Wednesday, September 30, 2015

Pillow Talk

He hasn't left me, no he is still alive.
I keep him here in my heart and my mind.
I don't miss his hugs, I keep them nearby.
In the form of a pillow that he used by and by.
He was quiet, a brooding gentle storm.
Harmless, no matter how everyone did scorn.
If they had seen him as I did, how I still do.
Perhaps they would know as I know is true.
The pillow beside me holds the broken promises,
The promises of a boy who died before his time.

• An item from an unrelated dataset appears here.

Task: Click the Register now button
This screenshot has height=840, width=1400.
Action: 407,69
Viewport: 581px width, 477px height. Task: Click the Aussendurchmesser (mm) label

Dead, but his body still walks. The one I loved no longer exists, replaced by one who fell out of love as easily as the boy had fallen in love. Did he love me, once upon a time? He cannot recall, or so he says. He remembers not the years we had, the late night skype calls and early morning cheer. But how can he forget what I remember so clear? That is how I know he has died, that someone else uses his name.

If he holds no love, at least he isn't cruel. A young person who makes mistakes, no different from you or I. Someone I saw a life with, a life that faded before my eyes. It wasn't fair, but then life is never fair. It's cruel and Cupid performs the cruelest of hoaxes. Yet I can hope he is happy, as happy as I. If ever I should lose my memory, there is one moment I wish to retain. The homecoming night I spent in isolation at a dance, wishing he were there. The simple joy of returning home, of playing our song, of slow dancing with "his" pillow and pretending it was him. Of reuniting with him that night, if only for a while. If age should take my memory, I give the rest freely, but let me retain the memory of the dance I never had.

1 comment:

  1. Those closing lines are haunting and beautiful, as is the line: "That is how I know he has died, that someone else uses his name." I like the idea, too, of choosing one memory that age can't take away.